* Exercise aim *
Answer these questions from the passage on inheritance planning below:
1. What share of Gen X adults now plan to leave an inheritance?
2. What percentage of Boomers and older Americans do not have a will?
3. Among Millennials who expect to receive an inheritance, what percentage say it is critical or highly critical to their long-term financial security?

* Selected excerpt *
************
Thirty‑one percent of American adults expect to leave an inheritance or charitable gift when they die, yet a large share have done none of the legal work required to make that intention real. Northwestern Mutual’s 2025 Planning & Progress Study, now in its fifth wave, lays out the gap in clinical terms. People want to pass something on, but many have not signed the document that turns that wish into a legally enforceable instruction. Gen X is the most exposed to this contradiction, with 61% lacking a will, and the runway to correct that gap is getting shorter.
Gen X is the generation with the shortest fuse
Among Gen X adults, 26% now plan to leave an inheritance, up from 22% last year, indicating rising intent even as preparation continues to lag. Nearly two‑thirds of Gen X do not have a will, compared with 39% of Boomers and older Americans, and the oldest members of the cohort are already in their early sixties, entering the stage of life where the actuarial realities that older generations had decades to prepare for begin to come into view, yet without the basic legal document that determines who gets what.
Dying without a will hands the decision to the state’s intestacy laws rather than to the deceased, slowing probate, increasing costs, and routing assets through a default formula that often surprises the very people the family assumed would inherit. For a generation that says it wants to leave something behind, the absence of a will means the state writes the ending.
The people counting on this money do not know how exposed they are
Northwestern Mutual’s data shows that younger Americans are increasingly budgeting for an inheritance. Among those who expect to receive one, 69% of Millennials and 63% of Gen Z say it is critical or highly critical to their long‑term financial security, which means their retirement math, home‑buying math, and debt‑payoff math all lean on a transfer that depends entirely on parents and grandparents completing legal work many of them have not done.
On the giving side, the intent looks just as serious. Sixty‑four percent of people who expect to leave an inheritance describe it as either their single most important financial goal or a very important one, yet the statistics on wills tell a different story. A goal that is significant should not sit behind a missing signature.
************
* Data section *
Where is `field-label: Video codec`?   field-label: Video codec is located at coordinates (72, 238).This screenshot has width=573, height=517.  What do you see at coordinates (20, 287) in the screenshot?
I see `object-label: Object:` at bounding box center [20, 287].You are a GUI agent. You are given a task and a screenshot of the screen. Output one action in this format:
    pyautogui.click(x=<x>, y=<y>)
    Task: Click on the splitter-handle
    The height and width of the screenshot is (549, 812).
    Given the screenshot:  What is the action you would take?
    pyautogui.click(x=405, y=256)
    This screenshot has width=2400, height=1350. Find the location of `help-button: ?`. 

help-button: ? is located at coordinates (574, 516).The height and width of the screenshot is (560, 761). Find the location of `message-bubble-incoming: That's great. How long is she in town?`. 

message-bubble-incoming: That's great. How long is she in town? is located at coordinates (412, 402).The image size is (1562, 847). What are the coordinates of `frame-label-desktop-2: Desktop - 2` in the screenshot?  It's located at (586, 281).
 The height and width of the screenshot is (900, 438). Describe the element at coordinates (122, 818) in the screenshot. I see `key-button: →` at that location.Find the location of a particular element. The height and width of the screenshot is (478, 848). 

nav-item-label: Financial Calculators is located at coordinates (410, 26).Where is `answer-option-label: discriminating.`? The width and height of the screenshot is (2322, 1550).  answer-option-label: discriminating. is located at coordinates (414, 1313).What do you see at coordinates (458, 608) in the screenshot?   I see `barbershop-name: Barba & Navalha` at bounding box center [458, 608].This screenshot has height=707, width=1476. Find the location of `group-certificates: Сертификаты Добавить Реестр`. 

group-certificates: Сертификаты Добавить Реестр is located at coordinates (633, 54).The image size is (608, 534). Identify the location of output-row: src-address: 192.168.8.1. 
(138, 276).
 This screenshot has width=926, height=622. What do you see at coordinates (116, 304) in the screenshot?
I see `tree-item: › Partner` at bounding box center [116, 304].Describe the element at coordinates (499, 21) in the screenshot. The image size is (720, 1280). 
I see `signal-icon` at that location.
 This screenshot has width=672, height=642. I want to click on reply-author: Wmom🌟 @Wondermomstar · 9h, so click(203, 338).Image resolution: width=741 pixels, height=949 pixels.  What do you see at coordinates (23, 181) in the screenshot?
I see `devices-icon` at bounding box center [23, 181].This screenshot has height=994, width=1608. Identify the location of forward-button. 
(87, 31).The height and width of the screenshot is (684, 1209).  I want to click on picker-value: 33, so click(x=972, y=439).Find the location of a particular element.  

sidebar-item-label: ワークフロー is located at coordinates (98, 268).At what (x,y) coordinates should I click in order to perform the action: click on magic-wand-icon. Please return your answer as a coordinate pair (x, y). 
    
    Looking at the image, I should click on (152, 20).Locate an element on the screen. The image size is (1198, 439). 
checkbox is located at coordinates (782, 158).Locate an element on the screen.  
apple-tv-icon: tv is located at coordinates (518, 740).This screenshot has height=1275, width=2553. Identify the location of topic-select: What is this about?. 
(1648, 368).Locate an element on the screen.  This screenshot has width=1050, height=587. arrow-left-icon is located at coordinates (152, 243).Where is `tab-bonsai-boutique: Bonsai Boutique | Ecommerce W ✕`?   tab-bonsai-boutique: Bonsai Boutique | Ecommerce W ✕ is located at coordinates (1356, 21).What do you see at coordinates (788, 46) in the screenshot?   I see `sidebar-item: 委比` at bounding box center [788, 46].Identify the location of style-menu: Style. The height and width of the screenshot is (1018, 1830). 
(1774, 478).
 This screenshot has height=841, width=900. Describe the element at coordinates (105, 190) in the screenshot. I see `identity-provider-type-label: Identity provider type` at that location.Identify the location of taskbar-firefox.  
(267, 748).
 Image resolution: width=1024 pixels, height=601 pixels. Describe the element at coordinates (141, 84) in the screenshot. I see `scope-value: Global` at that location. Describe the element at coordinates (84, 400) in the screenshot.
************
* Task solution *
1. 26%
2. 39%
3. 69%